Both ships report safe transition and continued functioning of all mechanical systems.’
‘We’re not going to be this lucky,’ Curtana said, dropping one hand to make a precise, expert adjustment to one of the levers. ‘That’s not the way it works. Down lookout: anything going on under us?’
The periscope operator answered her without taking his eyes from his instrument. ‘Continued movement of Skullboy forces, but no offensive reaction to our presence so far. Balloons are still tethered, and I’ve yet to see any cannon fire.’
‘It won’t be long. Agraffe: keep those engine updates coming.’ As Agraffe spoke - and without glancing around - she added, ‘Doctor - good of you to join us.’
She must have seen his reflection in the window, for he had not announced his arrival.
‘I trust everyone’s taken their medicine?’
‘Like good little children.’ She lifted the oxygen mask to her face and took a few nourishing breaths. ‘When can we expect the pills to kick in?’
‘This is as good as you’re going to feel, I’m afraid. On the plus side, you shouldn’t feel much worse than you do now.’
‘I feel like someone’s tightening a vice on my head, while spinning me round and round in a barrel.’
‘If you can’t function, I can administer a higher dose. But you’ll pay for it when we cross back over.’
‘Pass, in that case. I’m going to need to be sharp all the way into Spearpoint.’ For the first time she looked over her shoulder, only for an instant, before snapping her attention back to the controls and the view in front of her. ‘Kalis and Nimcha - I wasn’t expecting you on the bridge. Wouldn’t you rather be back in your quarters? It’s going to get a little ... tense in here.’
‘You mean that I should protect the child from things she might find upsetting?’ Kalis asked.
‘You want to put it like that, then yes.’
‘You have no idea of the things she has already lived through. This is nothing to her.’
‘Fine; stay if you want to, I won’t argue. But keep away from the instruments and windows.’
The big guns roared, the gondola jolting from the recoil.
‘Balloons are loose and rising,’ the periscope operator called at almost the same time. ‘Three, no four, ascending quickly. Skullboys are aboard ... I make it five or six per balloon. Fully armoured air-raiders, strapped to the outside of the basket.’
‘Belly turret, concentrate fire on those balloons,’ Curtana said.
‘Over-temperature condition on engine three,’ Agraffe said excitedly. ‘All other engines running normally.’
‘She’s beginning to cook,’ Curtana said. ‘Feather three to fine pitch. I’m cutting her down to two thousand revs, see if we can make her last a little longer. Deep breaths, everybody. This is where it gets interesting.’
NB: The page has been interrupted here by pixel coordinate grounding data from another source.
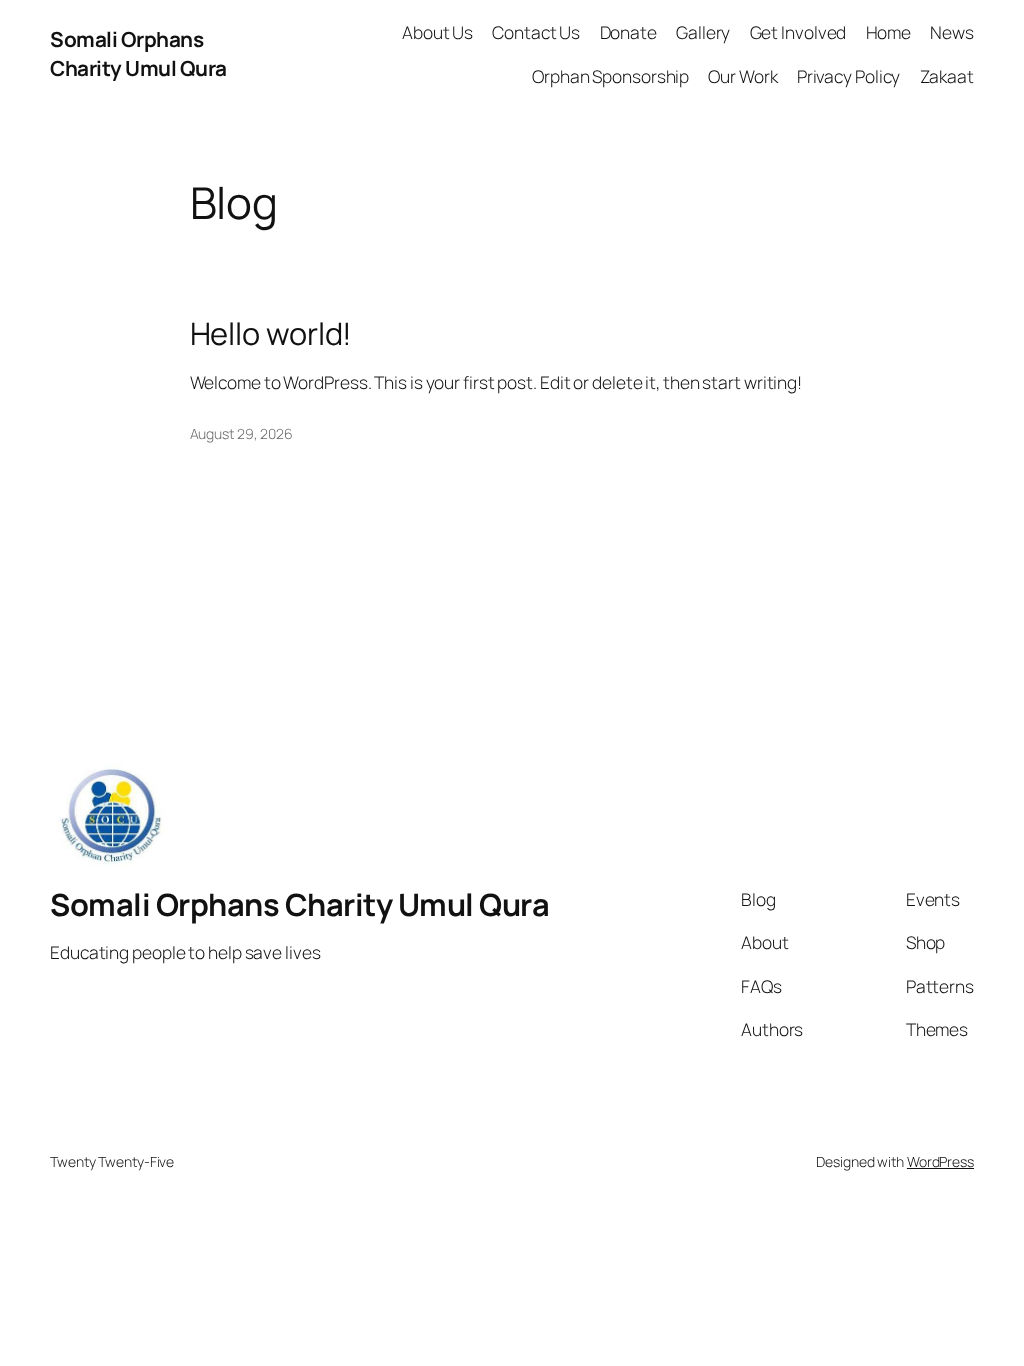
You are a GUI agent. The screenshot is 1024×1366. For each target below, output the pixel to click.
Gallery (703, 32)
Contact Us (536, 32)
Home (889, 32)
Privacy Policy (849, 76)
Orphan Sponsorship (610, 76)
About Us (437, 32)
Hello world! (271, 333)
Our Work (742, 76)
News (952, 32)
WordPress (940, 1161)
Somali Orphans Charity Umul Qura (138, 53)
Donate (628, 32)
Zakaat (947, 76)
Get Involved (798, 32)
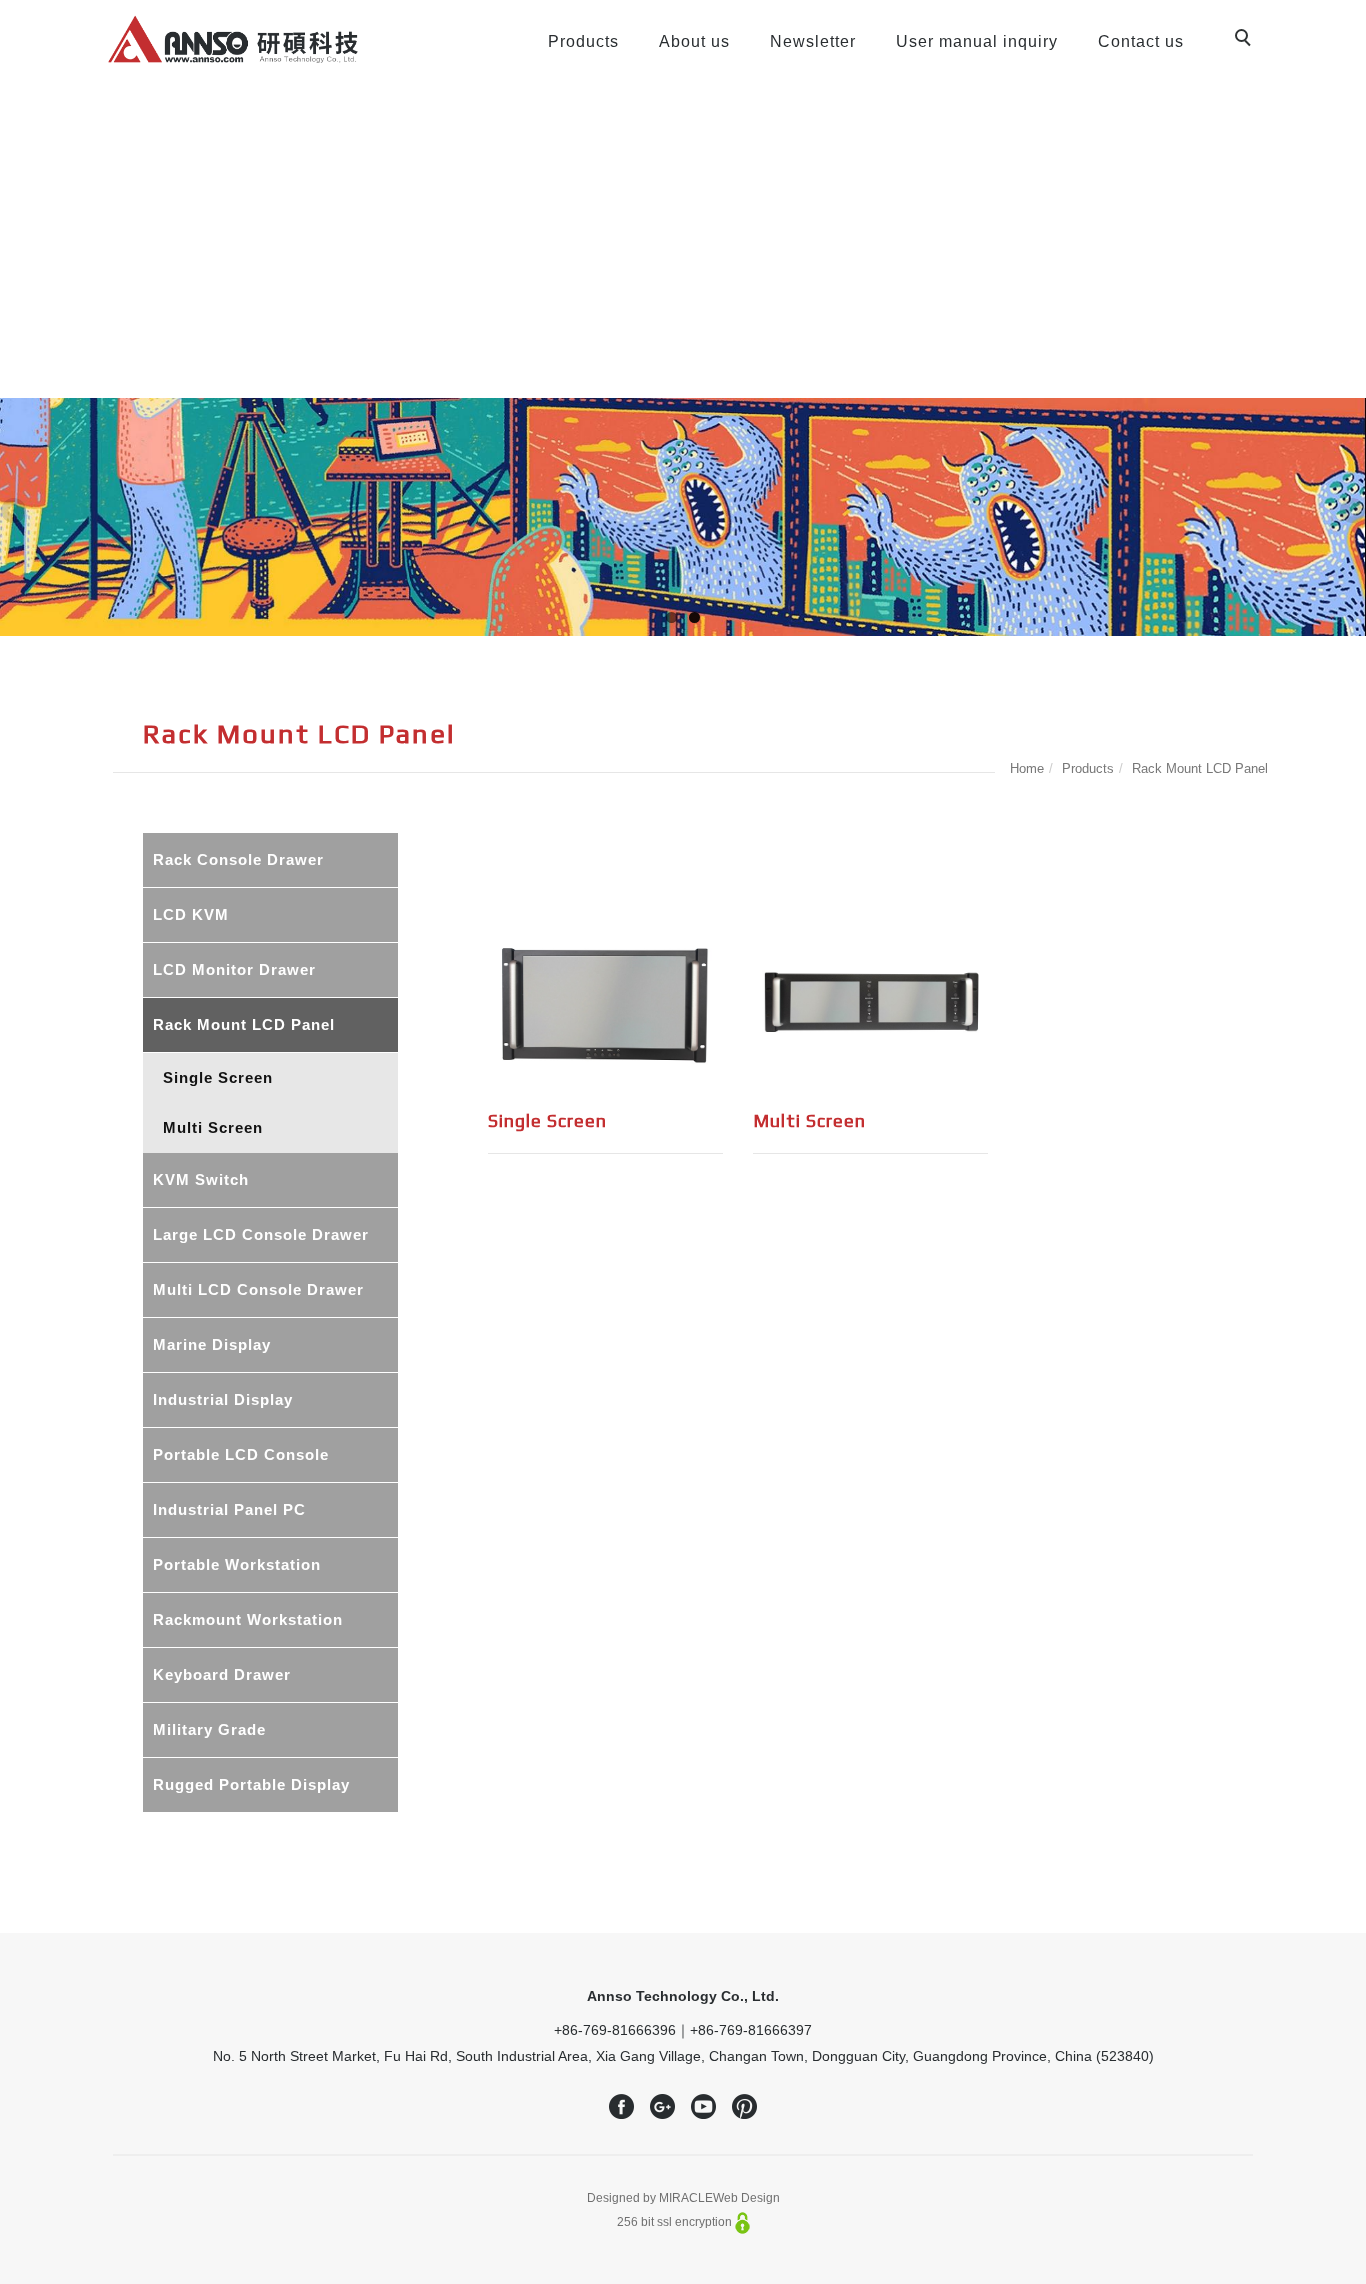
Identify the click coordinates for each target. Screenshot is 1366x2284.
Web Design (746, 2198)
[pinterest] (744, 2106)
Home (1027, 768)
Agraffe raised a speaking tube to his lips to give the order to alter the propeller pitch, a rarely made adjustment that could only be performed by someone stationed at the end of the outrigger. His voice would be relayed in chains out to the shivering airman.
‘Pitch adjusted,’ he reported, ten or twenty seconds later.
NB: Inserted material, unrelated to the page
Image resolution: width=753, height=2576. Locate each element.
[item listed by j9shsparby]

‘Adjusting trim vanes,’ Curtana said, tugging at stiff, wire-linked levers, the exertion showing in the tendons of her neck. ‘Damn things are so heavy ... here she comes. Nose straight again. Losing some airspeed, but I don’t want to start shedding height just yet.’ She reached for her own speaking tube. ‘Ballast drop, five bags, immediate.’
Quillon felt the floor lurch up as
Painted Lady
shed weight, regaining the equilibrium she had lost when her forward speed decreased. Curtana made another precise trim adjustment. For now the craft was flying straight and level again, but everyone on the bridge knew that this was only a temporary state of affairs.
Quillon sensed the tension as a quivering, gelid presence in the air.
At least it was daylight, he thought. Visibility was excellent, as good as it had ever been even on the clearest days in the Bane, and every detail of Spearpoint sparkled with hallucinatory clarity, the city breathing like a living thing in the corkscrewing mirage of spiralling thermals. Because it was day - rather than night, when the absence of lights would have been telling - there was very little to suggest that anything catastrophic had happened to Spearpoint. Even though they still had leagues to cross, he felt as if he could reach out and seize their destination, hauling them in across the gap with only his strength.